Many days, life can seem like a fight. We ought fight it well. And when you're presented with every little (or gigantic) box of crap along the way, dig and dig and dig through until you find the pony. I'm going to keep doing that, I'm going to keep being grateful for moments of sun and little runs around the neighborhood. I'm going to keep being grateful for the fluff in my hair on a particular day, and my neighbor that waves to me every afternoon. I'm going to keep being grateful for cards in the mail, the price of gas going down a cent and a good-fitting snorkel mask. There's no reason not to.
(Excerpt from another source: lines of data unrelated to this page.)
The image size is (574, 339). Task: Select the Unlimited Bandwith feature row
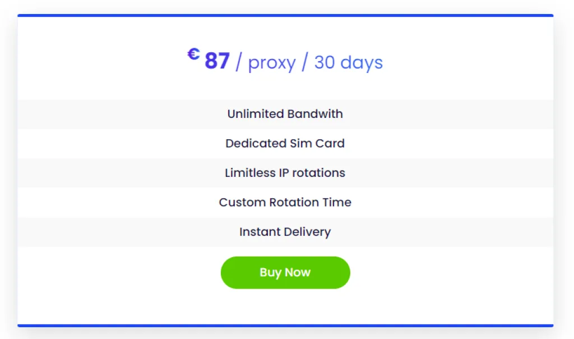285,114
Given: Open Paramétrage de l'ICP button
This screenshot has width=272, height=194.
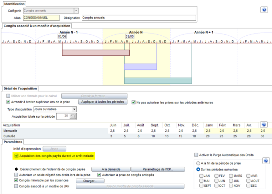Looking at the screenshot, I should [158, 170].
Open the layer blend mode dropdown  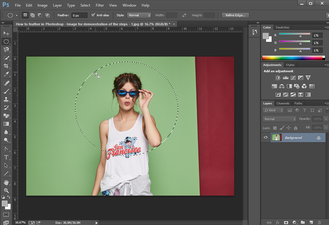(x=279, y=119)
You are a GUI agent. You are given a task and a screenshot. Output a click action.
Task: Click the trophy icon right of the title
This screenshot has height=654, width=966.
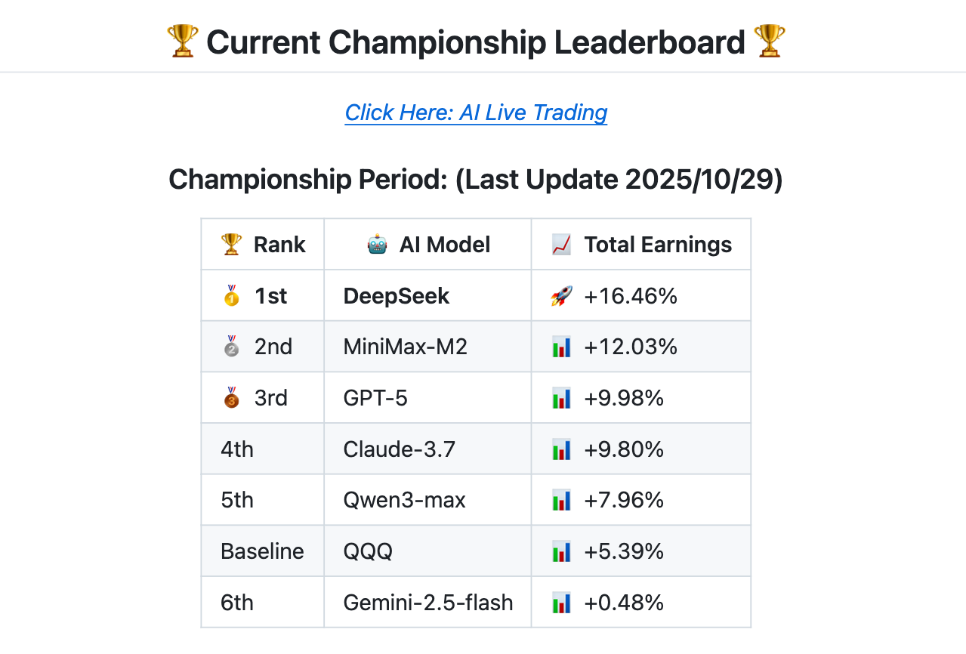770,42
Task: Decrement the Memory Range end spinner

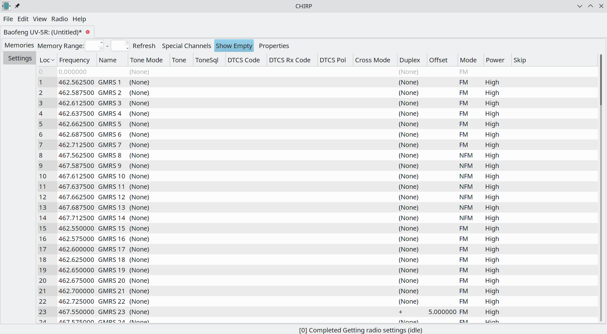Action: [x=127, y=49]
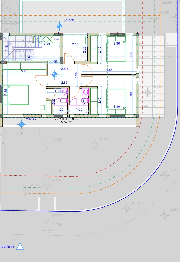Click the 4.90 staircase dimension text
Viewport: 180px width, 262px height.
pyautogui.click(x=31, y=57)
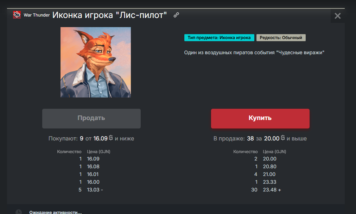Click the War Thunder game name label
The height and width of the screenshot is (214, 356).
pos(37,15)
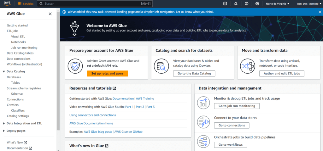Open the CloudShell terminal icon
Viewport: 323px width, 151px height.
pos(225,3)
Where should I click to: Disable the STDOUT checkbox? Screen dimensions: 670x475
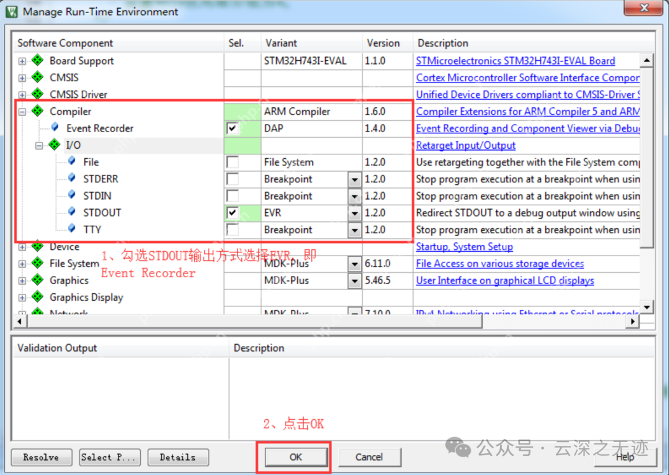click(x=233, y=213)
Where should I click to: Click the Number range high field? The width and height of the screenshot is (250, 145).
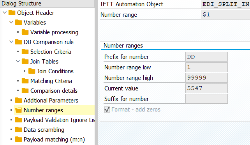pyautogui.click(x=206, y=78)
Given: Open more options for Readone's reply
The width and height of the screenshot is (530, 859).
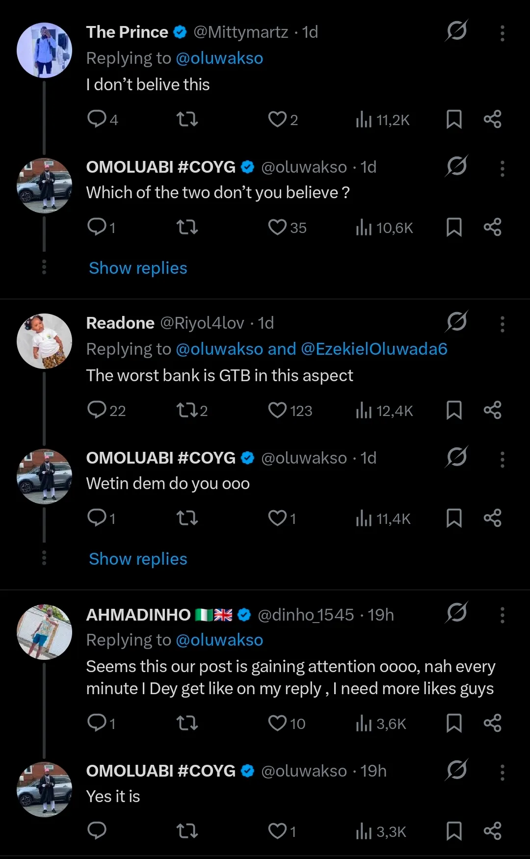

And the ponies, once you commit to digging, are everywhere.

10 comments:

Sizzle said...

she sounds like a wonderful person- one we all should aspire to be like. i bet it makes her happy to know you remember her that way. :)

Bre said...

This is a be-a-u-tiful post, and a lovely way to remember someone obviously quite special!

Josh said...

Plant the box of shit. It makes for good fertilizer.

Sorry for your loss. Though you didn't know her well, she still sounds like a terrific woman.

justacoolcat said...

Beautiful. I like to tell myself my pony is at the top of the next hill.

Nicole said...

Beautiful post. It reminds me so much of mom - there were so many people at my mom's funeral - people I had never met but my mom somehow touched their lives. My mom was also a great fighter to the end. Your friend and my mom are both heroes.
Thank you for your post.

singleton said...

Wow! Your friend is still sharing, smiling...through your words... confetti for our souls. Your tribute to her is painfully beautiful....her gift to you is at the bottom of the box, keep looking for the pony!

Backofpack said...

Well said, and a worthy goal for life. How wonderful that one person could touch another's life in such a way.

You should share this post with her family.

Dawn said...

That's a great post! It reminds us that we can impact others in our lives, whether they are close to us or remain at a distance.

It's awesome that you recognized that trait in her.

Danielle said...

Such a nice sentiment and thought...where are the ponies? I always wanted one, mom and dad said no, even though grandpa said I could keep it in his barn!!

Celina said...

What a touching post. And, I'm going to have to file that "ponies" thing away--I could use that reminding sometimes (a lot of times). Thanks for sharing your story!